Sous la direction de Roland Leroy, pétri de culture lui aussi, Claude donna naissance à une nouvelle formule révolutionnaire du quotidien, à l’automne 1985, symbolisée par le passage au format tabloïd. D’autres chantiers de grandes ampleurs suivront, et beaucoup d’autres formules (comme celle qu’il qualifiait de «Nouveau Journal» en 1999), avec le souci permanent de ne jamais en rabattre sur le professionnalisme au service «d’engagements qui nous dépassent tous». «Il y a toujours une réponse journalistique à chaque problème, confiait-il, il y a toujours un chemin à défricher.» Une idée qu’il avait continué de mettre au service du journal, comme éditorialiste, depuis quinze ans, après son départ de la direction de la rédaction.

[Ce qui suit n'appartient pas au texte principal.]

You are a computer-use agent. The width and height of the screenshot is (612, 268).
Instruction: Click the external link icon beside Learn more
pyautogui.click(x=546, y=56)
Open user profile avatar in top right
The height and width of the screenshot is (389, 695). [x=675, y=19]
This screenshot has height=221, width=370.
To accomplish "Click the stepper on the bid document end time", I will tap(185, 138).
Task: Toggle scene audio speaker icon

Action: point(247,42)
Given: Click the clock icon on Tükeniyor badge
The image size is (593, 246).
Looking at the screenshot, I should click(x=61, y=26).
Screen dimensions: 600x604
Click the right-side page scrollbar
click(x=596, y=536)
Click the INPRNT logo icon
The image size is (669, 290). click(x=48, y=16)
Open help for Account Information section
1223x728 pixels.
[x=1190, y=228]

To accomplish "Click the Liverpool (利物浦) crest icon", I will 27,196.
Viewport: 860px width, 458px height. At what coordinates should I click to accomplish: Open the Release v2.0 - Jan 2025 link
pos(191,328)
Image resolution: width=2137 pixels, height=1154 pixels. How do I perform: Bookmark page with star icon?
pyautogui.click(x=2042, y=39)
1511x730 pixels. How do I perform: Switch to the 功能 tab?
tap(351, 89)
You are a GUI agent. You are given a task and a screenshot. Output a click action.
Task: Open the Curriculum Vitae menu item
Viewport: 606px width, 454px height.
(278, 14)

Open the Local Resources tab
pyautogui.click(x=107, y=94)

Fin juillet, au détour d’une ardente et longue conversation, nous avions parlé d’Aragon (qui le hantait tant) comme métaphore d’une certaine époque de non-dits et d’accommodements à la réalité, de ses éventuels regrets. «Marx n'était pas marxiste, me répondit-il. Aragon n'était pas aragoniste. Moi non plus. Je n'aime pas les dévots. Parce que je l'ai peut-être été, un croyant...» Et il avait ajouté: «Je repense à cette phrase, dansThéâtre-Roman, qu’Aragon a publié en 1974 : "Il y a dans le verbe croire quelque chose de la croix, une amorce de cruauté"... Aragon m'a aidé à lire, à écrire, à vivre. En définitive, j'ai traqué dans cette œuvre et dans cette vie le cheminement du désastre communiste bien avant que l'empire, là-bas, ne tombe en poussière, et j'ai appris en leur compagnie à ne jamais céder, malgré tout, au mépris et au dégoût des hommes...»
A la télévision, en 1978.
Claude n’était ni une étoile filante, ni un ange, ni un dieu, ni même un dandy. Ce n’était qu’un homme, un séducteur certes, mais d’abord un homme dans toutes ses acceptions, car un homme en lui-même et par soi-même porte toutes les promesses du monde. Rien que le monde des vivants. Durant plus de quarante ans à l’Humanité, Claude incarna, par la vigueur de sa fidélité, cet homme des vivants. Avec ses fulgurances, ses bontés d’âme, ses contradictions, ses faiblesses, ses doutes et ses erreurs, que ce soit à Paris ou à Vic Fezensac, à Toulouse ou dans les arènes espagnoles, bref, partout où battait son cœur de romantique révolutionnaire, là où rugissait son aversion de l’uniformité mondialisé. «Les mots ont un pouvoir d'action sur le monde, clamait-il, ils le transforment. Ce sont les mots de la Bible, de la Déclaration des droits de l'homme, du Manifeste communiste qui ont soulevé des montagnes.» Dans son deuxième et dernier livre, «Eloge de la vulgarité», publié en 2011 aux éditions du Rocher, dont le titre résonnait comme une antiphrase, il réclamait: «Cultivons le banditisme de la pensée, l’amour du temps, le dos droit, les rêves et le linceul pourpre des désirs où dorment les dieux morts…» Un testament. Ou presque. [ARTICLE publié dans l'Humanité Dimanche, 3 septembre 2015]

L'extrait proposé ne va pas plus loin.